I’m thrown for a moment, confused. Is he really blaming Kendra for telling Heather, when he’s the one who chose to kiss the other girl in the first place? But then, Kendra’s meddling was clearly ill-intentioned. She seems to have spent much of her life causing chaos and enjoying it.

How have I been so blind to it all?

Hudson is right. She’s a master manipulator, and she’d had us all fooled.

Kendra was right about one thing, though: I wasn’t around like I should have been. I’ll never apologize for pursuing my dream. That was something I needed to do. But as much as I loved Mac, my affair with him had hurt my children. I wish I’d done it differently. Put my family first. Then maybe I would have seen what was happening in my own home.

I look at my son, thinking of the horrors he’s endured.

“I wish I’d been a better mom,” I say to him now, a lump in my throat.
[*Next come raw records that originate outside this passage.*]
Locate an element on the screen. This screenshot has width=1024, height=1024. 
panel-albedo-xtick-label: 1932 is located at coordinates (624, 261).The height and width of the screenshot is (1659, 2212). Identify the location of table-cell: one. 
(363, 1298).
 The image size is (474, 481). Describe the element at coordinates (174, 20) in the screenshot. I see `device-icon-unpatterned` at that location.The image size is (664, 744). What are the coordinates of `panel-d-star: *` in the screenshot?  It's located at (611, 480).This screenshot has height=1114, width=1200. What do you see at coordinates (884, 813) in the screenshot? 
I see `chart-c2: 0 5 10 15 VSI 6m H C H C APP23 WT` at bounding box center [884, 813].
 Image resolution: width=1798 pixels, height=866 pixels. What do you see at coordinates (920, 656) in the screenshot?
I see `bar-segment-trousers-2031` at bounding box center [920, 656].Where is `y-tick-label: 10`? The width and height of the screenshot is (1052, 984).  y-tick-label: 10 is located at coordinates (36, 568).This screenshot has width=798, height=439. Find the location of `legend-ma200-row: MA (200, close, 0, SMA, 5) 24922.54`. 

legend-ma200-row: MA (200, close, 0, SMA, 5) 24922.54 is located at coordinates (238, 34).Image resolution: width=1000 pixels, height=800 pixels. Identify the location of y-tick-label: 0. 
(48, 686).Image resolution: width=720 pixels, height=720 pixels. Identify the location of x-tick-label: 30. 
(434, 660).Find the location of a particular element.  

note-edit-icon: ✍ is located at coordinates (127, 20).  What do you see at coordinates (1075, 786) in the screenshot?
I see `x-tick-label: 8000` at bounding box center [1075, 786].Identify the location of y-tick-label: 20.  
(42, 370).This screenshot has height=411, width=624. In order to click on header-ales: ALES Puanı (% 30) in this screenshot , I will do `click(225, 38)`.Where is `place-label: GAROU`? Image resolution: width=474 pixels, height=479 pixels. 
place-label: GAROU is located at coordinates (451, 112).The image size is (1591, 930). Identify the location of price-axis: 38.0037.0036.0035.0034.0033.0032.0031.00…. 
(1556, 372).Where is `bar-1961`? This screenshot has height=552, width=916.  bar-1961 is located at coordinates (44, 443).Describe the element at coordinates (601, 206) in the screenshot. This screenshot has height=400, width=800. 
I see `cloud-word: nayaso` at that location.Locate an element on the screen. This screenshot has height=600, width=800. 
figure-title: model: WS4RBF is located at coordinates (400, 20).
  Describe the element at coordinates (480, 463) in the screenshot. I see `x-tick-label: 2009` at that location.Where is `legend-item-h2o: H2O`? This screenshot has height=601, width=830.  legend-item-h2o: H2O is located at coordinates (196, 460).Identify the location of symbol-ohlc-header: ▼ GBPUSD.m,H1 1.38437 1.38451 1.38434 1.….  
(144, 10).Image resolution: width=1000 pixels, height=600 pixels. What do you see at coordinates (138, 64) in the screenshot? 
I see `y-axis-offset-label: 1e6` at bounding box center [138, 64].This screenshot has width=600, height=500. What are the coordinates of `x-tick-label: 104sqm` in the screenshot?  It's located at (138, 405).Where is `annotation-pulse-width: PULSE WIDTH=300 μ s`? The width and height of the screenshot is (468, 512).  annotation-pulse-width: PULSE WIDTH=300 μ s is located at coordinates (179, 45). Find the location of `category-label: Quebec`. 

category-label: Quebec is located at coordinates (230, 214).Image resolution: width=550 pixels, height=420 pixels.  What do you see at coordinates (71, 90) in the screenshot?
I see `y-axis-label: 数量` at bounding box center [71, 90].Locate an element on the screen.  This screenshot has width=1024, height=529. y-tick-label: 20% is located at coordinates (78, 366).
It was similar to what I’d said to Darren, holding his hand in the hospital while he was dying. Tubes were everywhere, machines beeping and humming. His mind was gone, and I doubt he heard anything I said. Still, I had to say it.

“I’m sorry I wasn’t a better wife. That I took you for granted. That I didn’t put you first.”

I’d thought I made amends then, but apparently there were still amends that needed to be made.

Hudson returns to my bed, taking one of my hands in his. “Mom, you are the only woman that’s ever been good to me. You’re the only woman who will never hurt me.”

It’s a nice sentiment, and I’m grateful for his kind words. It feels like a mercy I don’t deserve.

“I really should let you get some sleep.” He bends down, kissing my forehead. “We can talk more tomorrow.”

When he closes the door, I flinch, panic surfacing for one second. But then I hear his footsteps on the stairs. No hook and latch. No lock. I don’t know why that had even crossed my mind. Of course he’s not going to lock me in. It might take a while for me to get over what happened today.

It isn’t until Hudson is downstairs that I realize I never told him to send Bowie up. When we’d gotten home, Bowie was asleep in his bed in the corner of the family room, and I didn’t have the heart to wake him. I imagine getting out of my bed, peeking my head out into the hallway and calling Bowie’s name. But I’m much too tired to actually make my body do that. Instead, I nestle down into my pillow, tugging the covers higher up my body.

As I roll over, the events of the day play out in gory detail. I hear Kendra’s voice in my head, screaming as the police drag her away.

“I didn’t do anything wrong.”

I worry about where she is now. What she’s going through. She may have done horrible things, but she’s still my daughter. I never want her to feel pain. And what will happen to Mason? Panic grabs me by the throat. Oh, god, Mason.